◆ Data shown ◆
[Start of Attachment]

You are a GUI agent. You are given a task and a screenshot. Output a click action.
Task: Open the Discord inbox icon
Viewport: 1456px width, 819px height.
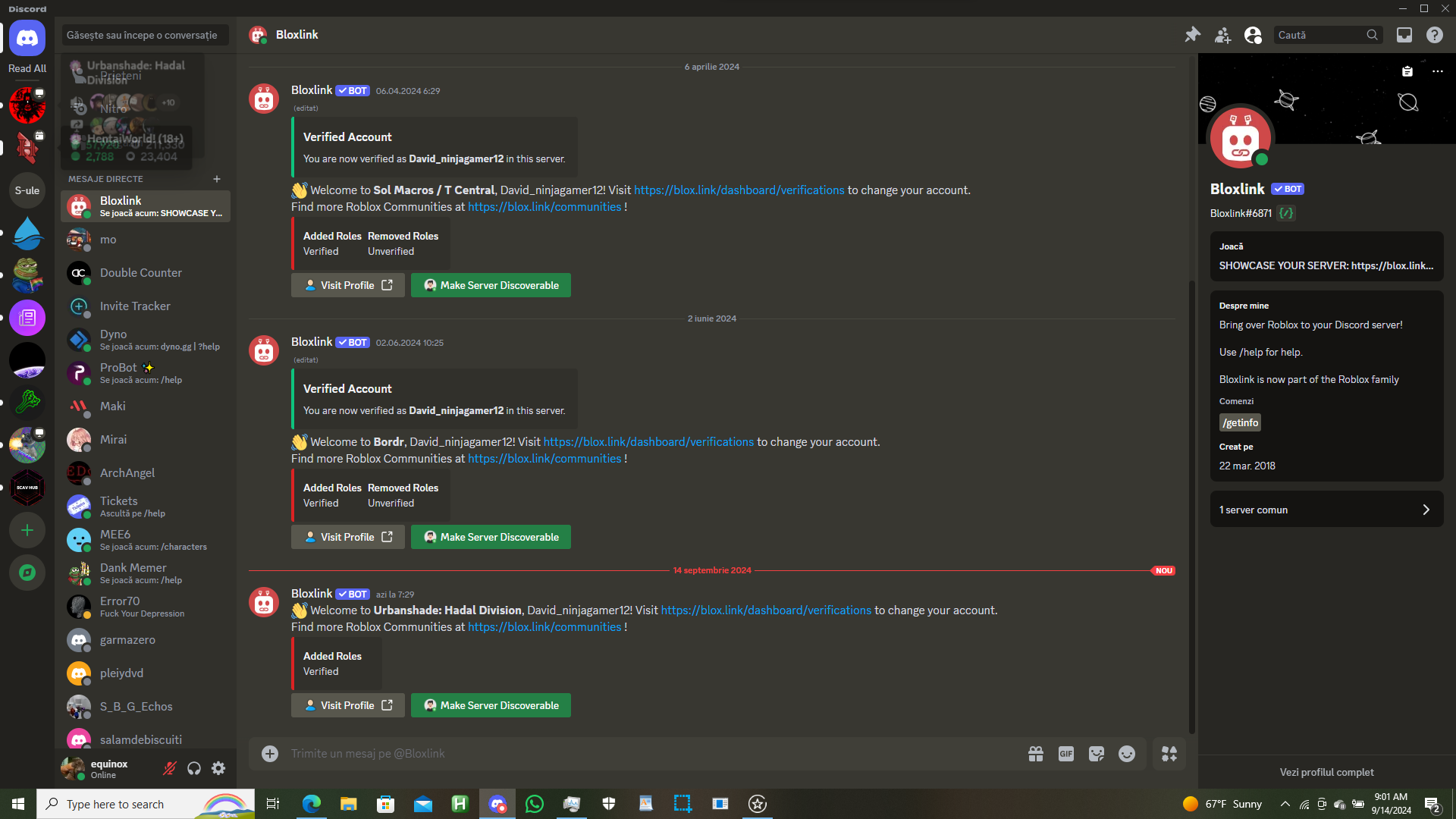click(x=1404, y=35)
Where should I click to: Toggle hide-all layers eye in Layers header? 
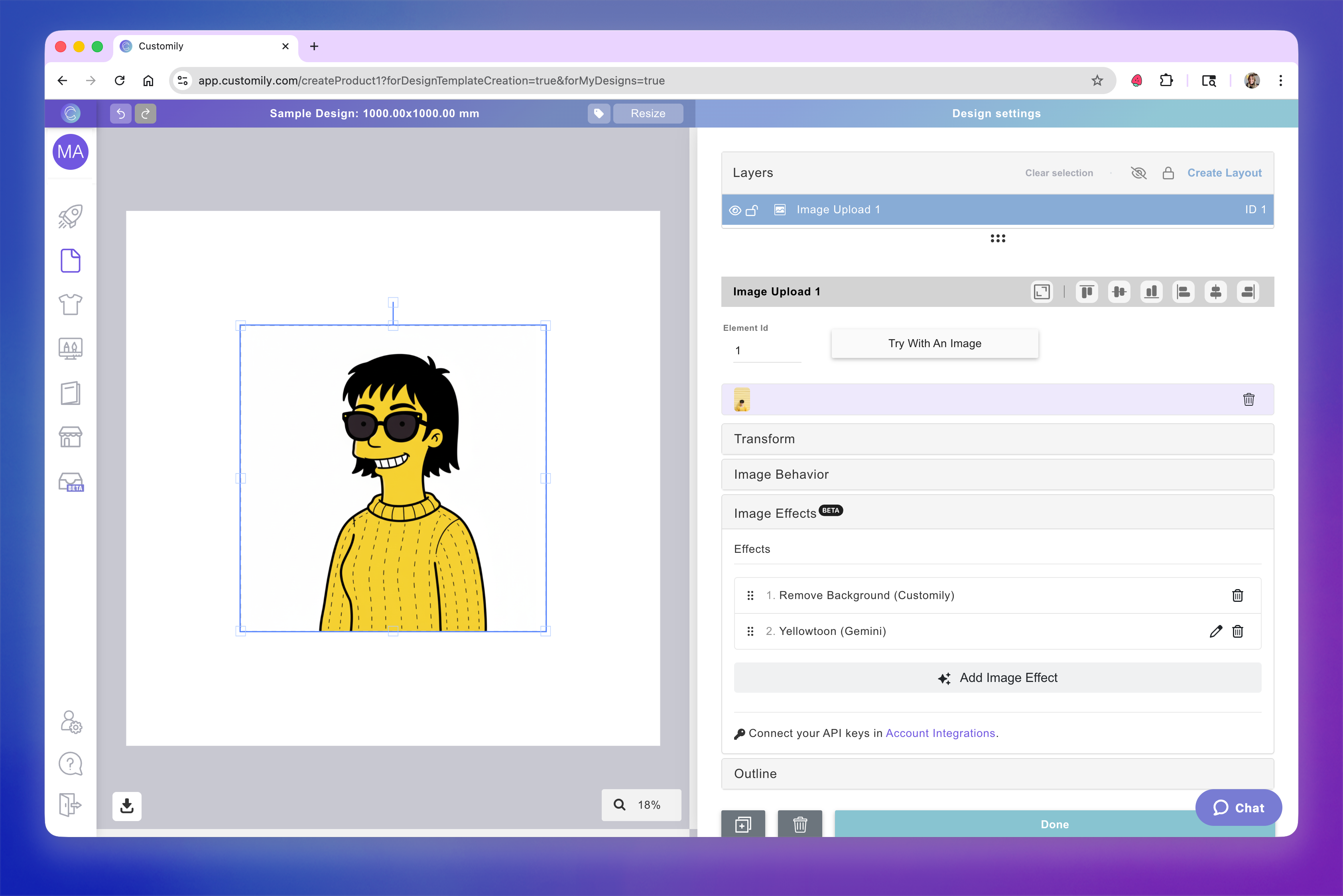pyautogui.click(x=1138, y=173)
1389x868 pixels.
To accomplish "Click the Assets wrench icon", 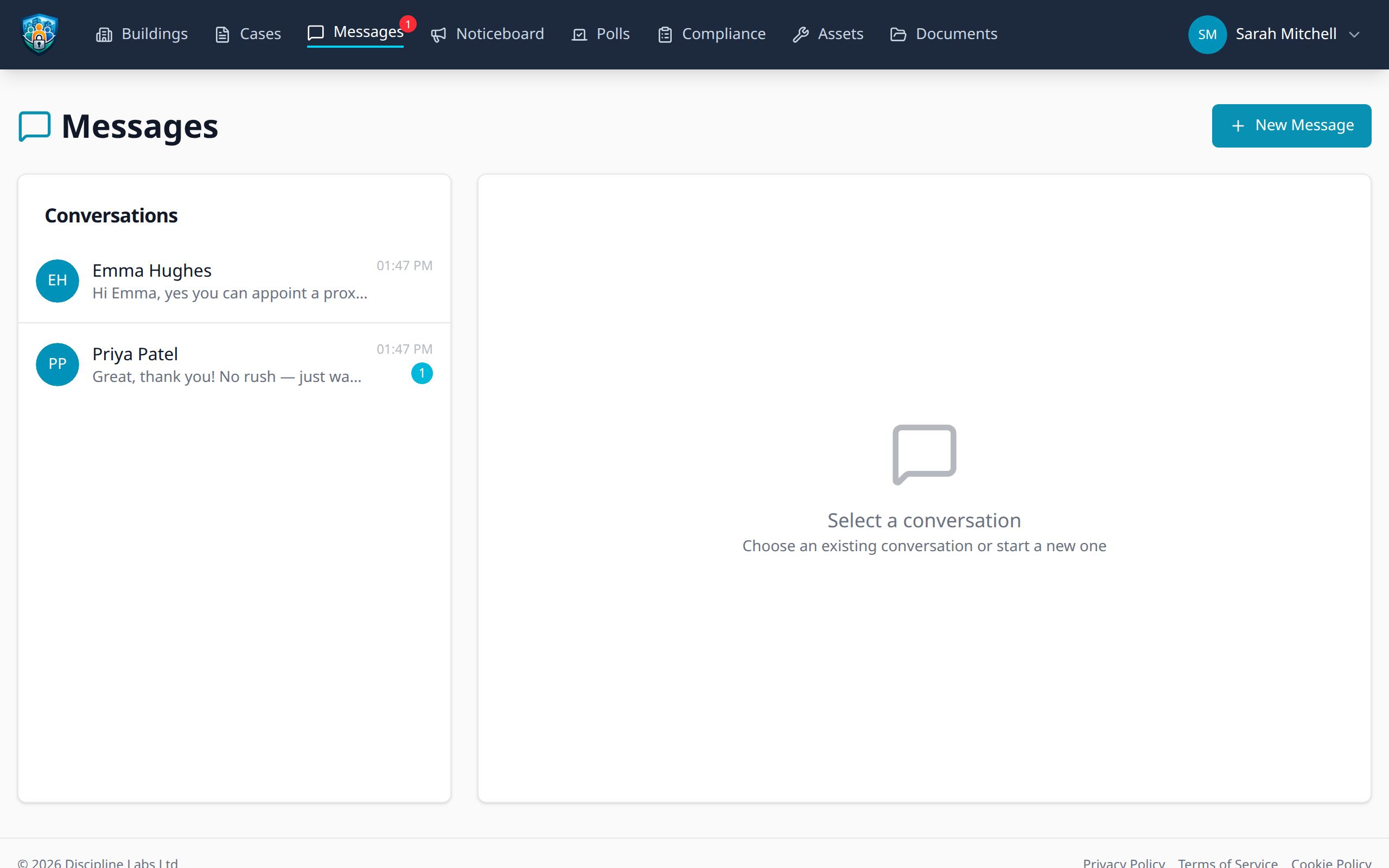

[End of Attachment]

◆ Your assignment ◆
Please keep the pictures out and reproduce the records above exactly.

◆ Answer to the exercise ◆
You are a GUI agent. You are given a task and a screenshot. Output a click action.
Task: Open the Discord inbox icon
Viewport: 1456px width, 819px height.
click(x=1404, y=35)
Where should I click to: Toggle hide-all layers eye in Layers header? 
pyautogui.click(x=1138, y=173)
1389x868 pixels.
To accomplish "Click the Assets wrench icon", 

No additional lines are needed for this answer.